Update appeared today to the http://www.TVGuide.co.uk/ app.
One of the reported new features is remote setting of record requests.


----------



## beara (Aug 23, 2002)

Anybody know how to select which TiVo it sends the request to? We've got three and at the moment it's going to the bedroom one rather than the main room.

Sent from my iPad using Forum Runner


----------



## beeswax (Jun 2, 2011)

I don't see anywhere in the app where you can configure that, it seems you have to rely completely on auto discovery and that the app developers didn't consider multiple TiVo households.
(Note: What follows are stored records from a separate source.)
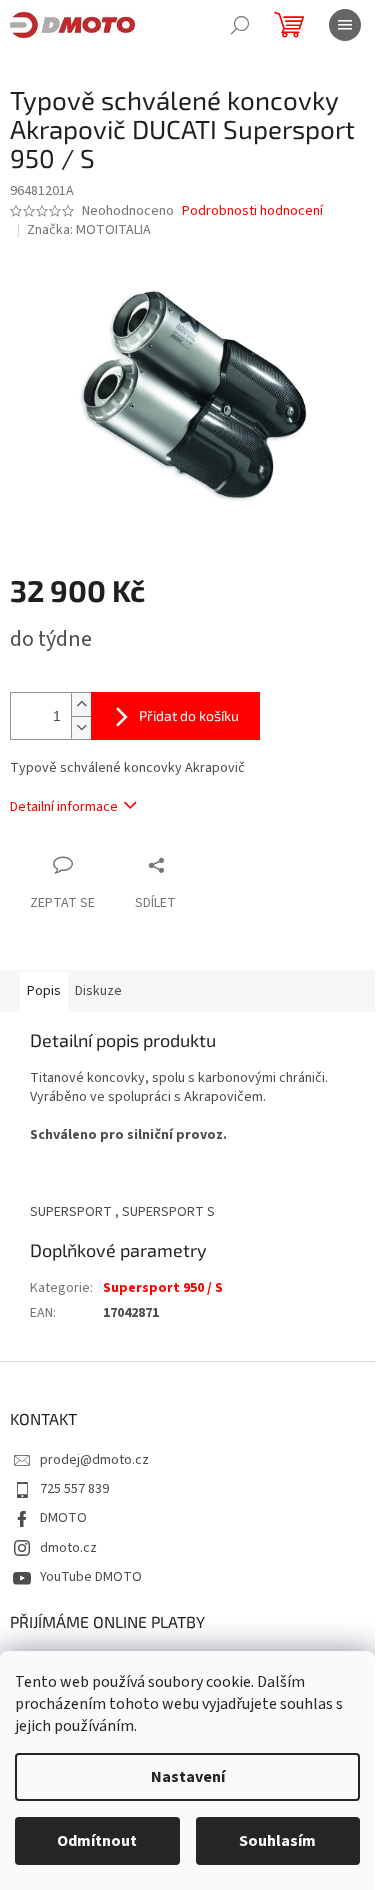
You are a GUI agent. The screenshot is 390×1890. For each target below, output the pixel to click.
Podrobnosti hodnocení (252, 211)
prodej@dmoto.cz (94, 1460)
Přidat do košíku (189, 715)
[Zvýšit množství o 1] (81, 704)
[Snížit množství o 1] (81, 727)
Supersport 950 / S (163, 1288)
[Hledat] (240, 25)
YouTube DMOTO (91, 1577)
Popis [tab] (44, 991)
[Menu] (345, 25)
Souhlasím (277, 1841)
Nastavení (188, 1777)
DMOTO (63, 1518)
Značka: (89, 230)
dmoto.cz (68, 1548)
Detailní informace (64, 807)
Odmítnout (97, 1841)
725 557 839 (74, 1489)
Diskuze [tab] (98, 991)
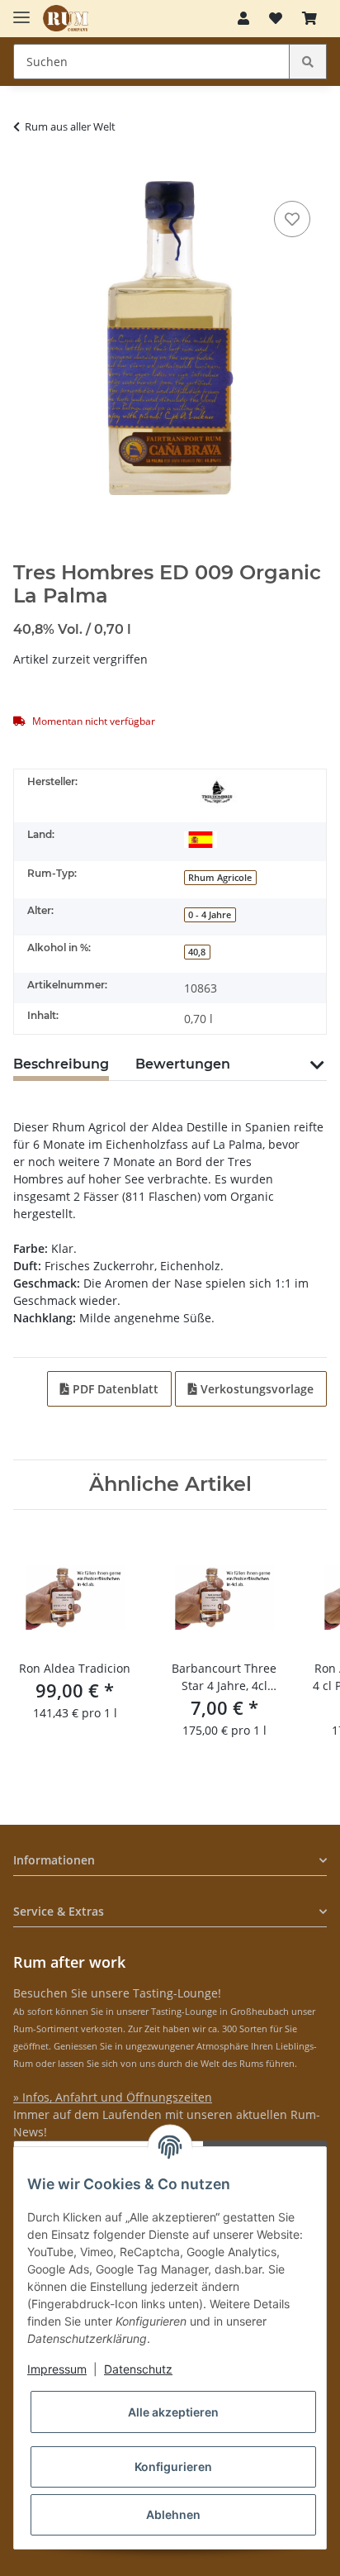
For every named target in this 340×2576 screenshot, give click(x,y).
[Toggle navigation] (21, 10)
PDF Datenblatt (113, 1389)
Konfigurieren (173, 2466)
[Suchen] (308, 61)
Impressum (57, 2369)
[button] (243, 18)
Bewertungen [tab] (182, 1064)
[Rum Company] (65, 18)
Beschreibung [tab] (61, 1064)
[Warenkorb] (309, 18)
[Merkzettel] (275, 18)
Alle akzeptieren (173, 2412)
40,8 (196, 952)
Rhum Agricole (220, 877)
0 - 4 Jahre (209, 915)
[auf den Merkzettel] (292, 219)
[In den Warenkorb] (26, 172)
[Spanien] (200, 838)
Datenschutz (138, 2369)
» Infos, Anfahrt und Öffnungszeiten (112, 2097)
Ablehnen (173, 2514)
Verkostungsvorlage (255, 1389)
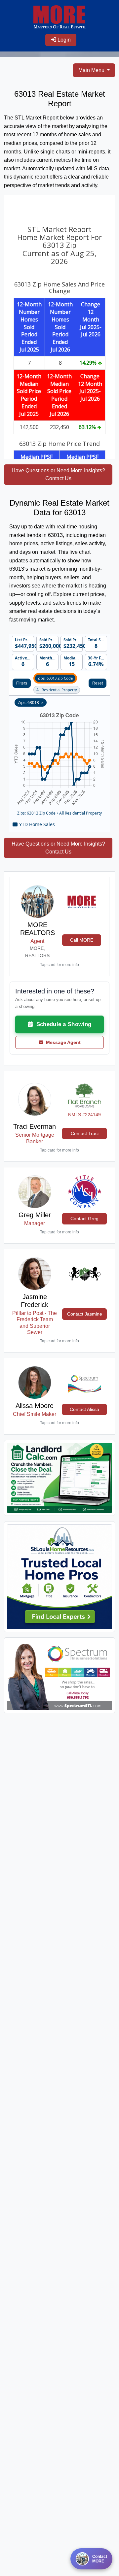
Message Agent (62, 1042)
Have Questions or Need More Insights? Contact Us (58, 474)
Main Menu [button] (92, 70)
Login (63, 40)
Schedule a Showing (62, 1024)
The only suggestion I can make is to uninstall the app thus deleting the current cached details for which TiVo it's connected to, disconnect all but the TiVo you want it to connect to from the network then reinstall the app and let it find your main box. After that, you should be able to reconnect the other two and it'll keep talking to your primary box.


----------



## Tony Hoyle (Apr 1, 2002)

There must be somewhere to put your MAK, so presumably you can put the IP/Name of the Tivo there.

Edit: It's not even doing that.. looks like it logs into the VM website and does it there - which means it'll record on all registered tivos like the website does. Bah.. was hoping for something with more control.


----------